◆ **Given data**:
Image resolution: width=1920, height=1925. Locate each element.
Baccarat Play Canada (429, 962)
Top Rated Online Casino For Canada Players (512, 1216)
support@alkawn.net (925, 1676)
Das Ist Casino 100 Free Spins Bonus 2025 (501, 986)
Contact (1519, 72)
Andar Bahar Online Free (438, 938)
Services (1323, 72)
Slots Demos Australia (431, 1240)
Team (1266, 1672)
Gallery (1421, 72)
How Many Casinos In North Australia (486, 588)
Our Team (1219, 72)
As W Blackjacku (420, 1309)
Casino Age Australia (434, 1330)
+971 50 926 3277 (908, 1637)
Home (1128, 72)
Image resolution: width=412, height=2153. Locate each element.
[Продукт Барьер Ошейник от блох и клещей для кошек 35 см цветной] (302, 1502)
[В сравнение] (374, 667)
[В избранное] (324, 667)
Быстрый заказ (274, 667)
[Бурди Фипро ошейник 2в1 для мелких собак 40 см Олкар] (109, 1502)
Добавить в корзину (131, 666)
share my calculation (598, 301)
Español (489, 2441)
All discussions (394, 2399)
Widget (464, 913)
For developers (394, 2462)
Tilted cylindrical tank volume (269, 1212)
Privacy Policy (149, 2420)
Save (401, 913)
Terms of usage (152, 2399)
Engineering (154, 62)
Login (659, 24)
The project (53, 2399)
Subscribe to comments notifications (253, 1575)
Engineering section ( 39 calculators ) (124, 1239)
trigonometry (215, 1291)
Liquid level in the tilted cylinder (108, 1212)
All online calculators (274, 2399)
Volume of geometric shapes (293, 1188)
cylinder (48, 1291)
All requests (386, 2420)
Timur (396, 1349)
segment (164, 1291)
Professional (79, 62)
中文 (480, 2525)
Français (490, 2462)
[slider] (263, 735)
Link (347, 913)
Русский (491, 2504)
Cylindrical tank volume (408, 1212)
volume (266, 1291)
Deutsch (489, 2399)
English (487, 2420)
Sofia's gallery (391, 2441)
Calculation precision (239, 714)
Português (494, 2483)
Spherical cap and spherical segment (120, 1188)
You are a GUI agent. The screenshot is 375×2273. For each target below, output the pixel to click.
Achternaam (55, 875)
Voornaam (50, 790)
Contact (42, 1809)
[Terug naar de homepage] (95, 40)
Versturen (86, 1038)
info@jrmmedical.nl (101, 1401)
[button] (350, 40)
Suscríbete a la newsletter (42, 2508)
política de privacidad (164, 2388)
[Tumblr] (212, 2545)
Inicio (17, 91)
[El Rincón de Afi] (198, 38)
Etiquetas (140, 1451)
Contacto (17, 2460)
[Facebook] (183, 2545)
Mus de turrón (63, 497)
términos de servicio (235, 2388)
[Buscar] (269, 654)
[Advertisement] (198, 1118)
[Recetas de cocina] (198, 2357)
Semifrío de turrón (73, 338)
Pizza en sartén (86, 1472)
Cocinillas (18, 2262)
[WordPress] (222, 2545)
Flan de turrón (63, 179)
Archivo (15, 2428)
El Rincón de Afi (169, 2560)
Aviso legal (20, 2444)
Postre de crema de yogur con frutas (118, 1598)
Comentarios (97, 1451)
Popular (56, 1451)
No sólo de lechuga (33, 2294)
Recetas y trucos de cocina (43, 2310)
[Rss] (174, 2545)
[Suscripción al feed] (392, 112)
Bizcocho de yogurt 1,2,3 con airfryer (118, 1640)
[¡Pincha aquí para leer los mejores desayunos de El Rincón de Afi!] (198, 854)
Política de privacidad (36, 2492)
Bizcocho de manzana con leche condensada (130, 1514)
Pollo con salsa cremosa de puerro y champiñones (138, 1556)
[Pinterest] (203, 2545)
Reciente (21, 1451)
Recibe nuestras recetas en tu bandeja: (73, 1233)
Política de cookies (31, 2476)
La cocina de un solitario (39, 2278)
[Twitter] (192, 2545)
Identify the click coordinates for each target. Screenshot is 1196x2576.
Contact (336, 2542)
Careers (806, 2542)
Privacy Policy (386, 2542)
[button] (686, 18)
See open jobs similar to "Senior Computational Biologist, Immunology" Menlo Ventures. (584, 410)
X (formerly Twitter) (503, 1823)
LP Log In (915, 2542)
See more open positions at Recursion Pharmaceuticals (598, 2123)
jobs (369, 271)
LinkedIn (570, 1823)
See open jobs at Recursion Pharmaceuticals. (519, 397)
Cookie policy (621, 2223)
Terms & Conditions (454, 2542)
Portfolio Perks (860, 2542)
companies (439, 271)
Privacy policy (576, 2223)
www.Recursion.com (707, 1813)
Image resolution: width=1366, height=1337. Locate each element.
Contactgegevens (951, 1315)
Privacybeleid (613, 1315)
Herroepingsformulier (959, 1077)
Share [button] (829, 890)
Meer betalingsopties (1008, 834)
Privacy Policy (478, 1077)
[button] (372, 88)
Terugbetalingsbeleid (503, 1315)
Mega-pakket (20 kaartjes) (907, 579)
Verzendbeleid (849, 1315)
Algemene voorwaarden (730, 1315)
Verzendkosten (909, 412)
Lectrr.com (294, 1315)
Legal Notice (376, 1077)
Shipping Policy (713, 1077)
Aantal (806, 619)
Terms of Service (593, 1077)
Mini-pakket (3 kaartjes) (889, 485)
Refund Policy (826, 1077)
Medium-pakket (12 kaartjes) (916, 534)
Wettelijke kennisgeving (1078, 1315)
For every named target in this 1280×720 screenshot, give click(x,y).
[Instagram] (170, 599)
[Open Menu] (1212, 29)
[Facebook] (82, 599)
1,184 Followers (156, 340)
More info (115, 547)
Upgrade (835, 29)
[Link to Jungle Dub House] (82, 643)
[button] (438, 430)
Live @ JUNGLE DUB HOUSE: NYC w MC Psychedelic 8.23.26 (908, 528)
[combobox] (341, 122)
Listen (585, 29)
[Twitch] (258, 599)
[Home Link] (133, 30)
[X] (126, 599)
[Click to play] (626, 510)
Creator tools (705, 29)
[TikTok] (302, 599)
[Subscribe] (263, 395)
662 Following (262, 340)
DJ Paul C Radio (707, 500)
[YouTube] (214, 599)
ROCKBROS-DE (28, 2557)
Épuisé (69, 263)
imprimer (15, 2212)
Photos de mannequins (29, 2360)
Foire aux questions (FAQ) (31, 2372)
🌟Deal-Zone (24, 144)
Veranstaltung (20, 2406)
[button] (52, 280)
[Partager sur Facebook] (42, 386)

◆ **What you are asked to do**: Ending with the line containing "For developers (394, 2462)", please print exactly the lines of the material above from its first line onward, and nothing else.

◆ **Answer for the task**:
Image resolution: width=1920, height=1925. Locate each element.
Baccarat Play Canada (429, 962)
Top Rated Online Casino For Canada Players (512, 1216)
support@alkawn.net (925, 1676)
Das Ist Casino 100 Free Spins Bonus 2025 (501, 986)
Contact (1519, 72)
Andar Bahar Online Free (438, 938)
Services (1323, 72)
Slots Demos Australia (431, 1240)
Team (1266, 1672)
Gallery (1421, 72)
How Many Casinos In North Australia (486, 588)
Our Team (1219, 72)
As W Blackjacku (420, 1309)
Casino Age Australia (434, 1330)
+971 50 926 3277 (908, 1637)
Home (1128, 72)
Image resolution: width=412, height=2153. Locate each element.
[Продукт Барьер Ошейник от блох и клещей для кошек 35 см цветной] (302, 1502)
[В сравнение] (374, 667)
[В избранное] (324, 667)
Быстрый заказ (274, 667)
[Бурди Фипро ошейник 2в1 для мелких собак 40 см Олкар] (109, 1502)
Добавить в корзину (131, 666)
share my calculation (598, 301)
Español (489, 2441)
All discussions (394, 2399)
Widget (464, 913)
For developers (394, 2462)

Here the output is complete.